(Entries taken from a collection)
----

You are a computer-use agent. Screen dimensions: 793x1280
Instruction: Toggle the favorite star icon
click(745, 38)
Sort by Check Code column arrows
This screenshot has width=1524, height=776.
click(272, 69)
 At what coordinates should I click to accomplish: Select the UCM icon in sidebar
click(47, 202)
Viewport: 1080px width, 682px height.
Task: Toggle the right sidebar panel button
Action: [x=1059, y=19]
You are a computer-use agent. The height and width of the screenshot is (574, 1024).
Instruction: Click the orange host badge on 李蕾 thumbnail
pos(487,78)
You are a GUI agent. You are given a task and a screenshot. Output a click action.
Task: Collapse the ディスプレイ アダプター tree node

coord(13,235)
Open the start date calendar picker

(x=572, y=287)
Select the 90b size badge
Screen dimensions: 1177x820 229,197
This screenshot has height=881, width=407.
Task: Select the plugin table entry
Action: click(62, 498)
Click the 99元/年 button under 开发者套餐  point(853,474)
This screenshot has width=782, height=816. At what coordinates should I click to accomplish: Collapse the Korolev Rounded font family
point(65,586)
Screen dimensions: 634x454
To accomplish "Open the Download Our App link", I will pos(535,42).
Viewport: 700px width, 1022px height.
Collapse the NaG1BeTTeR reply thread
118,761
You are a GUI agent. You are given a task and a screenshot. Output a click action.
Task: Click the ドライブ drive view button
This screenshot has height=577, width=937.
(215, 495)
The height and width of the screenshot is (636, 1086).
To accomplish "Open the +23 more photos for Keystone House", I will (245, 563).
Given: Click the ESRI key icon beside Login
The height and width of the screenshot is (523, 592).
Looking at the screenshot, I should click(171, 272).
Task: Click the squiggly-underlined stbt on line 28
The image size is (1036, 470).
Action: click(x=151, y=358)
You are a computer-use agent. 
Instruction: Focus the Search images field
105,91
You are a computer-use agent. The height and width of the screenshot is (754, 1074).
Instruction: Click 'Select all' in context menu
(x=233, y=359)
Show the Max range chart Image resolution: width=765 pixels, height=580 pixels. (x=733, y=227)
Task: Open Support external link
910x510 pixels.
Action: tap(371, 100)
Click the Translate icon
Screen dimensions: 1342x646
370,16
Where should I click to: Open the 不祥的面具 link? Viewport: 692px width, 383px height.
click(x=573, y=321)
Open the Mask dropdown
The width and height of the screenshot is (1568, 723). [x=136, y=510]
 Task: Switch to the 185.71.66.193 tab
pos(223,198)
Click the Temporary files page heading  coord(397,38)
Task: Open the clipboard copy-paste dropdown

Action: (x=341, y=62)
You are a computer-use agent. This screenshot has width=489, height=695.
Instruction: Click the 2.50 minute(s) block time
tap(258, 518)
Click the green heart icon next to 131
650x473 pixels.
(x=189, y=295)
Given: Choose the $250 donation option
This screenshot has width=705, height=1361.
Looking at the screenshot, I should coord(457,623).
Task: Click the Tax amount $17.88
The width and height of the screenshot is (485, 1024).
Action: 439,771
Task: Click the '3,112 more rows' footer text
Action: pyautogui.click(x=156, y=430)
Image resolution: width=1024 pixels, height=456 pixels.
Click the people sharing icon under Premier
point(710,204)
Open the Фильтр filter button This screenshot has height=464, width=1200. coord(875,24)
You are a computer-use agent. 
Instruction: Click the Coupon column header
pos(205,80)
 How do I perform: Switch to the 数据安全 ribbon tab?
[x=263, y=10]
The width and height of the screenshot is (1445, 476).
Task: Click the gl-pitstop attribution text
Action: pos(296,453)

----

▶ _About this exercise_
What you return must match the entries exactly, word for word.

▶ _Solution below_
You are a computer-use agent. Screen dimensions: 793x1280
Instruction: Toggle the favorite star icon
click(745, 38)
Sort by Check Code column arrows
This screenshot has width=1524, height=776.
click(272, 69)
 At what coordinates should I click to accomplish: Select the UCM icon in sidebar
click(47, 202)
Viewport: 1080px width, 682px height.
Task: Toggle the right sidebar panel button
Action: [x=1059, y=19]
You are a computer-use agent. The height and width of the screenshot is (574, 1024).
Instruction: Click the orange host badge on 李蕾 thumbnail
pos(487,78)
You are a GUI agent. You are given a task and a screenshot. Output a click action.
Task: Collapse the ディスプレイ アダプター tree node

coord(13,235)
Open the start date calendar picker

(x=572, y=287)
Select the 90b size badge
Screen dimensions: 1177x820 229,197
This screenshot has height=881, width=407.
Task: Select the plugin table entry
Action: click(62, 498)
Click the 99元/年 button under 开发者套餐  point(853,474)
This screenshot has width=782, height=816. At what coordinates should I click to accomplish: Collapse the Korolev Rounded font family
point(65,586)
Screen dimensions: 634x454
To accomplish "Open the Download Our App link", I will pos(535,42).
Viewport: 700px width, 1022px height.
Collapse the NaG1BeTTeR reply thread
118,761
You are a GUI agent. You are given a task and a screenshot. Output a click action.
Task: Click the ドライブ drive view button
This screenshot has height=577, width=937.
(215, 495)
The height and width of the screenshot is (636, 1086).
To accomplish "Open the +23 more photos for Keystone House", I will (245, 563).
Given: Click the ESRI key icon beside Login
The height and width of the screenshot is (523, 592).
Looking at the screenshot, I should click(171, 272).
Task: Click the squiggly-underlined stbt on line 28
The image size is (1036, 470).
Action: click(x=151, y=358)
You are a computer-use agent. 
Instruction: Focus the Search images field
105,91
You are a computer-use agent. The height and width of the screenshot is (754, 1074).
Instruction: Click 'Select all' in context menu
(x=233, y=359)
Show the Max range chart Image resolution: width=765 pixels, height=580 pixels. (x=733, y=227)
Task: Open Support external link
910x510 pixels.
Action: tap(371, 100)
Click the Translate icon
Screen dimensions: 1342x646
370,16
Where should I click to: Open the 不祥的面具 link? Viewport: 692px width, 383px height.
click(x=573, y=321)
Open the Mask dropdown
The width and height of the screenshot is (1568, 723). [x=136, y=510]
 Task: Switch to the 185.71.66.193 tab
pos(223,198)
Click the Temporary files page heading  coord(397,38)
Task: Open the clipboard copy-paste dropdown

Action: (x=341, y=62)
You are a computer-use agent. This screenshot has width=489, height=695.
Instruction: Click the 2.50 minute(s) block time
tap(258, 518)
Click the green heart icon next to 131
650x473 pixels.
(x=189, y=295)
Given: Choose the $250 donation option
This screenshot has width=705, height=1361.
Looking at the screenshot, I should coord(457,623).
Task: Click the Tax amount $17.88
The width and height of the screenshot is (485, 1024).
Action: 439,771
Task: Click the '3,112 more rows' footer text
Action: pyautogui.click(x=156, y=430)
Image resolution: width=1024 pixels, height=456 pixels.
Click the people sharing icon under Premier
point(710,204)
Open the Фильтр filter button This screenshot has height=464, width=1200. coord(875,24)
You are a computer-use agent. 
Instruction: Click the Coupon column header
pos(205,80)
 How do I perform: Switch to the 数据安全 ribbon tab?
[x=263, y=10]
The width and height of the screenshot is (1445, 476).
Task: Click the gl-pitstop attribution text
Action: pos(296,453)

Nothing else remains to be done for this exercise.